If it had been a man maybe it wouldn't have felt so wrong, so dirty. I feel shame. If it had been a man I wouldn't feel so corrupted. I feel dead. If it had been a man my children would have been normal. I feel fear. How am I to raise half-swan, half-humans? Or will they be all swan? How will my husband, how will the king, raise swans? How will it look for the King and Queen to be raising feathered, beaked children?
The swan was white, such a pure and beautiful white. In my dreams it's black as hell. Sometimes red, but never white, never pure. It violated me and then just swam away indifferently, reveling in its bloodied plumage. My husband put out an edict promising death to all swans. It's ridiculous to blame all swans, but when I see a beak or a wing all I can thing of is the enormous bird on me, wings squeezing me and beak digging into me.
The seasons have passed, Winter, Spring and Summer, but I still feel stuck in that frigid time. I still cannot eat a bird, cannot see a bird, cannot bear the feathered dress I once adored.
And now this. The eggs. Two enormous and round eggs. Cracking.
-O-
The eggs are cracking. The eggs that came out of my wife. I still remember the day she came stumbling back into the palace: feathers in her hair, dress torn and muddied, tears on her face, a
cut on her shoulder, and a cut across her heart. She is my Queen. I am the King- the King and a mere bird dared to harm what was mine. She isn't the woman I married any longer. How can she be though when I am no longer the man she married? I don't even feel worthy of the title man. My dear wife in pain and I cuckolded. I'm sure she thinks I'm just humoring her wishes by slaughtering the swans of the nation, by ordering the kitchens not to serve her any fowl. But oh, the birds are foul. She won't touch birds, but I will. I've eaten almost nothing but, they need to be destroyed, consumed. I feel weak.
How can I raise feathered children? What am I to do about the monstrosities that are going to emerge from these eggs? We shall have to kill them. The people of the kingdom can never know my shame. Children of the Queen, my beloved wife, and destined for death. The eggs are shattering. The mongrels will spend more time entering the world than they'll spend in it. No one can know. The shame would be unbearable.
-O-
He's waiting with me. Sitting stiffly in his straight backed chair, but his hands betray him. They're shuddering and he's caressing the dagger strapped to his thigh. Can I let him kill them? Will I even have a say in the matter? The mere thought of the bird still makes me shudder. I close my eyes in fear when I think on it, but those are still my children. His, the terrible bird's as well, but mine. The children will be innocent, plumage unstained. The stain on my memory cannot be lifted though. Nor can the stain on my heart. Maybe their plumage will be stained, a remnant of the horror.
The plumage is not stained. There is no plumage. How is it that the product of my…union… with the creature could be human? Two of the children are even…beautiful. Two
boys, two girls- not a feather in sight. Two children with mine own features and those of my husband. Two more with an unnatural radiance.
Tyndareus had sprung to his feet when the shells fell way, but now he is on the floor, kneeling. Crying.
"A god!" he cried.
-O-
My children! Two are in my own image, holding true to my dark hair and eyes of obsidian. Yet two are glowing with a supernatural beauty. It was no mere avian that took my wife, that stole her from me and took my manhood from me- it was a god. It wasn't enough for him to be all powerful? He had to force himself onto Leda? I cannot kill these children, these…demi-gods. All my life I've been good to the Gods. I've sacrificed to them, I've praised them, followed their edicts. And now my household has been simultaneously blessed and cursed by one of them. I would be ruined if I killed them, cursed forever by the gods.
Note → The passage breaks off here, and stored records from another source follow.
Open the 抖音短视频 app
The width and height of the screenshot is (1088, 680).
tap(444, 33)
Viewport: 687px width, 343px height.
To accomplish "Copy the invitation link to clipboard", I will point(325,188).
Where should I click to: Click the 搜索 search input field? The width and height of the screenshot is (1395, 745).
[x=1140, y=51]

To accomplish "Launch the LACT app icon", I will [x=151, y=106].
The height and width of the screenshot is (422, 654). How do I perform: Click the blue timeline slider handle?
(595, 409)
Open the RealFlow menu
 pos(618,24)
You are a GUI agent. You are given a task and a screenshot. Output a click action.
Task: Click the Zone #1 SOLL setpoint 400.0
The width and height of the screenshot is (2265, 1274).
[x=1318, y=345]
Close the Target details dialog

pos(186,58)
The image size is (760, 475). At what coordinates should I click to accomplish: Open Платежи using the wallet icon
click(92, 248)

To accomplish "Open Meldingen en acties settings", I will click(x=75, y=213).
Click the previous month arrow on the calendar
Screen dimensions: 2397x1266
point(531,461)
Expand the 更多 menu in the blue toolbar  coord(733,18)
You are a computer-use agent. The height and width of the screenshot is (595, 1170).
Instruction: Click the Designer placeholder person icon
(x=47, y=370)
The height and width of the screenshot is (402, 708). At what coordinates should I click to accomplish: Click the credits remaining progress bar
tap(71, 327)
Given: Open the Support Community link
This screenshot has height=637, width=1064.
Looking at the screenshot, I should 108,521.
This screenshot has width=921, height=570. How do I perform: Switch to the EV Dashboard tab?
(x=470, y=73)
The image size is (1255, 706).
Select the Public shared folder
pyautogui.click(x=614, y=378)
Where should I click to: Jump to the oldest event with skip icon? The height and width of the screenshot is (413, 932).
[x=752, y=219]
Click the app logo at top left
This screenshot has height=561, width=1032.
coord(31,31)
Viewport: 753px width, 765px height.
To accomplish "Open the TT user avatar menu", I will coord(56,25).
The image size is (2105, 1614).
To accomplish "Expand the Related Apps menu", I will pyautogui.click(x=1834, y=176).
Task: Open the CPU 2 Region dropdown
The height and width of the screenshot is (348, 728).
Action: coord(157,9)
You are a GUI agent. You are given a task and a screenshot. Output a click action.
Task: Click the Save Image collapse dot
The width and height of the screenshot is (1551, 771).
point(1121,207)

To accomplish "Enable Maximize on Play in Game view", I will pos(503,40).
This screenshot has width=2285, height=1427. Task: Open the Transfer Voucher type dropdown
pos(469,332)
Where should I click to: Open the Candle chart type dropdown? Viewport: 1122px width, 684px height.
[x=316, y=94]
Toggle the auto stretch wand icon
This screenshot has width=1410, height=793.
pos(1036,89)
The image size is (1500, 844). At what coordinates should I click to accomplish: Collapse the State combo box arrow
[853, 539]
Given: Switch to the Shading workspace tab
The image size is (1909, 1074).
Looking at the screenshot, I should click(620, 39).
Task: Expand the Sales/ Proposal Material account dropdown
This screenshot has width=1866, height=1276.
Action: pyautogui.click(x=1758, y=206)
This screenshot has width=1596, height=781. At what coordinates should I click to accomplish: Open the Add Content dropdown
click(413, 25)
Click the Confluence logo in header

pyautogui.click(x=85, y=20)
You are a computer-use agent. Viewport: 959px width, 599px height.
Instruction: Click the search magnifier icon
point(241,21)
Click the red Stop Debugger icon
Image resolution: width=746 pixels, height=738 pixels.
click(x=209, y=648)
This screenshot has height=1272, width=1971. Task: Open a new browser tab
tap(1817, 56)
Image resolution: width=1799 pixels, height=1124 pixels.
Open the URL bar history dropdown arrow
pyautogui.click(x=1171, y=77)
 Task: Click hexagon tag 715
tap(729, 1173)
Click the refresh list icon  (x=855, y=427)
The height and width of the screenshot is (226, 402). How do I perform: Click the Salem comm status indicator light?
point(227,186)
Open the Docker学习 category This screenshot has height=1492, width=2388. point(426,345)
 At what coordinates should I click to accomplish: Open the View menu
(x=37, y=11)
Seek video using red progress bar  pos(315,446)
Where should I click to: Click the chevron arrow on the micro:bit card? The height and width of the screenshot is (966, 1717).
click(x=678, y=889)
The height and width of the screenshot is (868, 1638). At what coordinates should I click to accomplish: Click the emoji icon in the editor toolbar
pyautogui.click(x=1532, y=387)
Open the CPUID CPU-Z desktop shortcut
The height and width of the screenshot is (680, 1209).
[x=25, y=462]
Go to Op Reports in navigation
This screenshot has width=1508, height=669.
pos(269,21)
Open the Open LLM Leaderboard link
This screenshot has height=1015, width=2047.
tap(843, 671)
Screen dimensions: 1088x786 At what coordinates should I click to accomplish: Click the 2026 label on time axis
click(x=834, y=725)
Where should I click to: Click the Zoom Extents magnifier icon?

Leda, she's scooped them up into her arms. She's cradling them and holding them to her breast. They aren't mine, the ones she's feeding, the ones taking from her. If whichever God took her is watching, it's only right that she feed them first, that she favor them. But my own wife is letting my children lie there among the shattered egg. It's more than I can bear. And now I'm holding them, clutching them to my chest, trying to take them into me and make them mine. The taint of the egg needs to be erased.
-O-
He's scooped up his own, they're being fed by the tears trickling down his face. Salt for them and milk for the product of the feathered monstrosity that can no more be a monstrosity.
What must the god have been thinking when he saw the slaughtered swans? The pain I suffered. He must have been angered. I cannot allow that upon this household. These children are mine. Mine to raise, Mine to love, Mine to mold. Dear God, let that be enough.
-O-
Dear God, she's theirs now. I don't think she's even seen what's mine, what's hers, what's ours. She's lost to them. I've lost her to them. My children have lost her to them.